La idea de que lo nuevo es transgresor en sí mismo se sostiene únicamente si creemos que la transgresión ocurre a nivel superficial y como negación del pasado. Pero ¿hasta qué punto el rupturismo es transgresor? ¿No es necesario, además, tener ideas transgresoras que trasciendan el plano individual? Las mujeres que lucharon por la igualdad de derechos políticos no eran transgresoras únicamente por vestir pantalones y manejar autos, lo eran porque estaban dispuestas a arriesgarse para que ellas y otras mujeres pudieran hacerlo. Martin Luther King fue un transgresor no sólo porque luchó en contra del apartheid estadounidense sino porque buscaba devolver sus derechos a los excluidos por ese régimen. La transgresión no es únicamente quebrantar una norma o sistema de valores, implica –además– un aspecto propositivo, un cambio en las reglas del juego.

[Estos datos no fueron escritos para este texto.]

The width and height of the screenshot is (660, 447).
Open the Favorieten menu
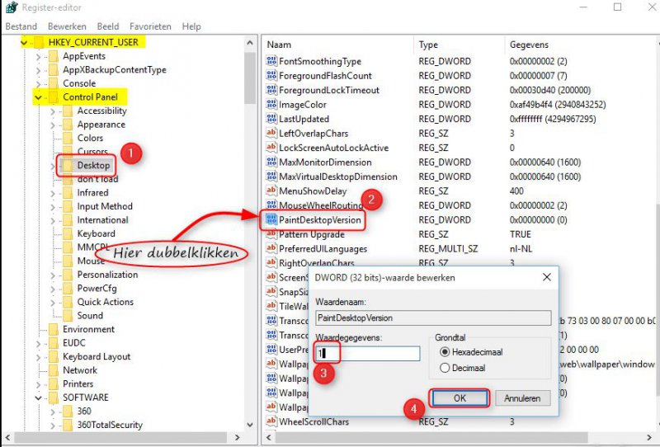pos(151,26)
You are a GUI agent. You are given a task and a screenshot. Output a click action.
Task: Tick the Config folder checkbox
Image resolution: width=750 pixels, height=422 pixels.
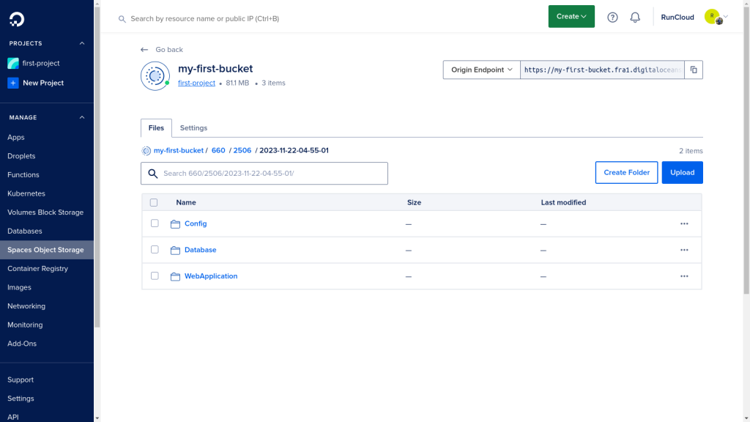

Nadie creería hoy que Los Beatles o Bob Dylan fueron transgresores por negarse a componer música clásica. Lo fueron porque abrieron un espacio de experimentación que ellos mismos habitaron disco tras disco, género tras género. ¿No es acaso esto lo que hizo y sigue convirtiendo a Madonna en una transgresora del pop? Y ya que estamos ¿qué decir de Lady Gaga? ¿Es transgresora por sus disfraces o porque, además, puede cantar con Tony Bennett? Evidentemente hay algo chocante en la transgresión, algo que nos incomoda, que no comprendemos. Pero además nos detenemos demasiado en esa incomodidad, al punto de que hemos llegado a creer que es lo único importante de este fenómeno. ¿Acaso no puede haber transgresión pacífica? ¿No existieron a lo largo de la historia transgresiones liberadoras, como las de Mahatma Gandhi? Perdemos demasiado tiempo analizando el quiebre, añorando la normativa que quedó atrás y temiendo la anarquía. A veces somos un poco catastróficos y creemos que la transgresión implica una revolución total en todos los órdenes de la vida que nos llevará a la falta total de criterio. Y esto sucede precisamente porque nos concentramos en el gesto, en lo superficial de la ruptura y no en aquello que se puede construir a partir de ella. Nos olvidamos muy rápido de que –generación tras generación– algunas normas dejan de respetarse y son reemplazadas por otras que en algunos aspectos son más liberales que en el pasado, y en otros, más conservadoras. Hay, claro está, gente que busca la fama de transgresora, exponiendo su vida privada en televisión para aparecer en Bailando por un sueño, aunque lo único que transgreden es su propia intimidad. Pero los transgresores que admiramos, que la historia recuerda, ¿no son justamente aquellos espíritus libres que hubiesen hecho lo mismo con o sin fama?

Pero entonces ¿qué es ser transgresor hoy en día? Probablemente no se trate de usar ropa extravagante ni de tener sexo con desconocidos. Tampoco de ser una mujer masculinizada o de desnudarse en público. Ser transgresor seguramente se parezca a ser fiel al propio deseo, a aquello que nos impulsa y nos pone en contacto profundo con el mundo. Ser transgresor seguramente implique confiar en las propias intuiciones y actuar de acuerdo a lo que creemos que es justo, erótico y hermoso, transformando los mandatos en aprendizajes y las ideas en actos. Ser transgresor siempre significó lo mismo, lo que cambian son los modos, y lo demás es moda.